Once I decided that I was going to pursue the Franciscans, I prayed this little prayer, “Lord, reduce me to nothing so that I rise in you which are all things.” After I prayed this, my life began to get turbulent. The Lord heard me. I was robbed in my apartment, and I lost my job as a candle maker within three days. This was a trying time. It would only be the beginning of my walk in the desert. My student loan debt was preventing me from entering the Order. So the vocations director suggested that I look at the Secular Franciscan Order at St. Leonard’s. And so I did. After ten months of being unemployed and finding jobs that didn’t satisfy my hunger to serve, someone suggested that I would be good at working in home care for the elderly. It is a job that I have held for over three years. This work has exposed me to the frail Christ, the dying Christ, and the Christ that cries out to the Father in Heaven. I have experienced the worst of conditions, people lying in their own waste, cleaning bed sores, and becoming a servant to the needy. It has taught me that first to become a leader you must serve the poorest among us.

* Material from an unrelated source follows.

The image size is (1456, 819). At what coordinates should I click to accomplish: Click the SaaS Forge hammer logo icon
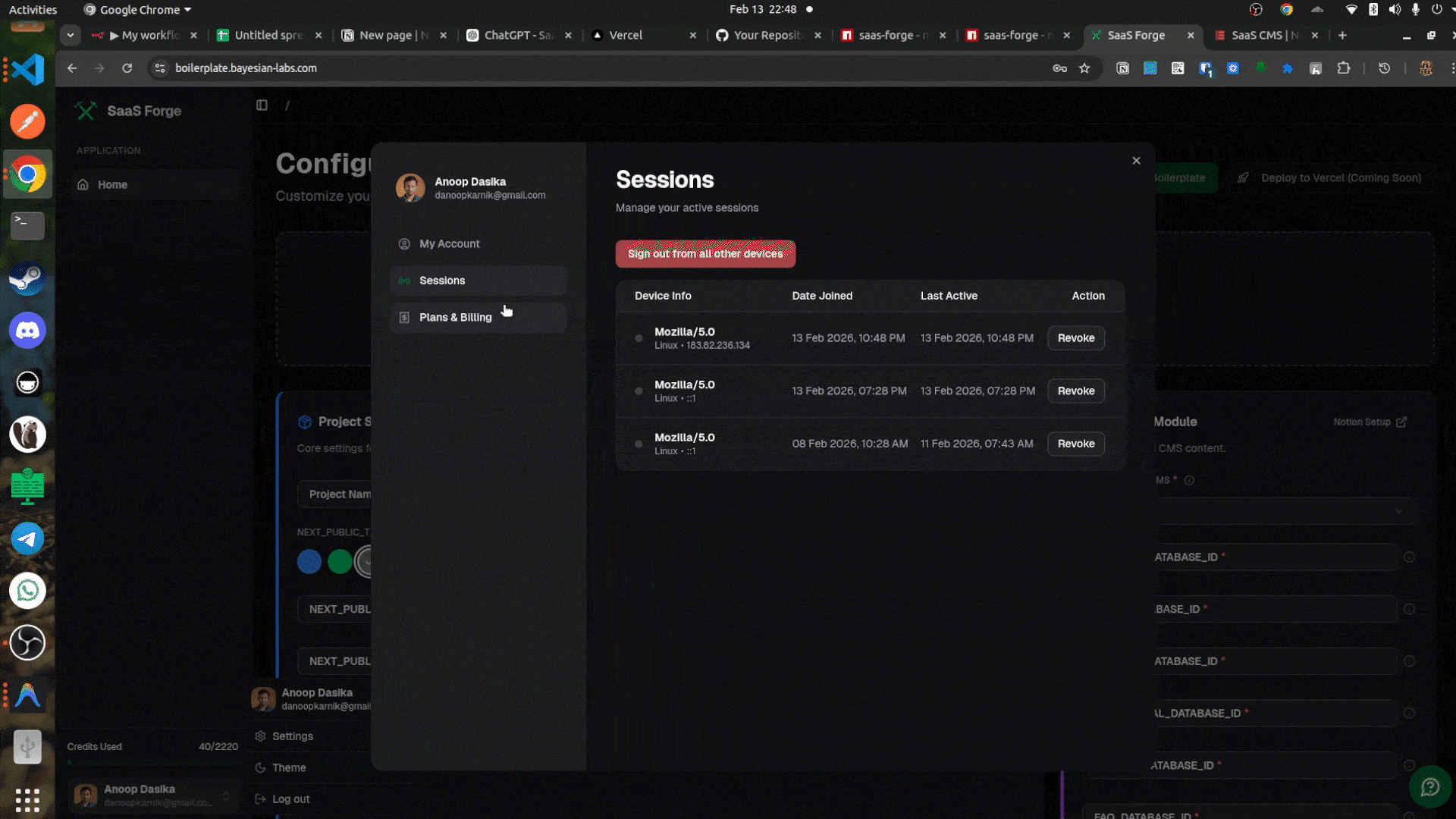pyautogui.click(x=85, y=110)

I was accepted as a Candidate in St. Leonard’s fraternity on November the 21st 2006, on the Feast of the Presentation of Mary. When it came time to make my profession, my fraternity was being disbanded. So I had to find a new fraternity, and I went to visit my old friends, The Little Brothers of St. Francis and their Fraternity of St. Paschal Baylon. The minister there wanted me to wait a year to be professed, and on October the 4th 2009 on the Feast of St. Francis, I made my Profession in the 800th year of the founding of the Order.

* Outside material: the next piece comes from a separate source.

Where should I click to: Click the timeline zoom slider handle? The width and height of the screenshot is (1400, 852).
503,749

There have been ups and downs in my journey but I have not wavered in my love for Christ and His church. This love has been tested in the fires of suffering. It’s a transforming love that has taken me to the foot of the cross. I can remember as my profession grew nearer something was changing. An image came to mind of a speeding train with its windows open and all of my belongings being hurled out the windows, taken by the wind. I was changing, yet it was what I wanted. Now I was hearing these words “In persona Christi.”
I haven’t changed a bit it is Christ that has changed me. It is when He calls and in my voice saying “Hear I am!”, and then there may be silence. No, the silence isn’t empty it’s the time of surrendering the will, my will for His. I have never been much good at that but through His divine grace I’ve ripened over time. I pray that God make me an instrument of His peace that in my vocation as a Franciscan I may repair the broken faith of our church one soul at a time. I want to create a dialogue with other faiths since we all share this planet and should live in love which is God Himself. Also, I would like to use the arts to repair our secular culture that has made an idol of the “me” with a culture that serves the one true God: Father, Son, and Holy Spirit.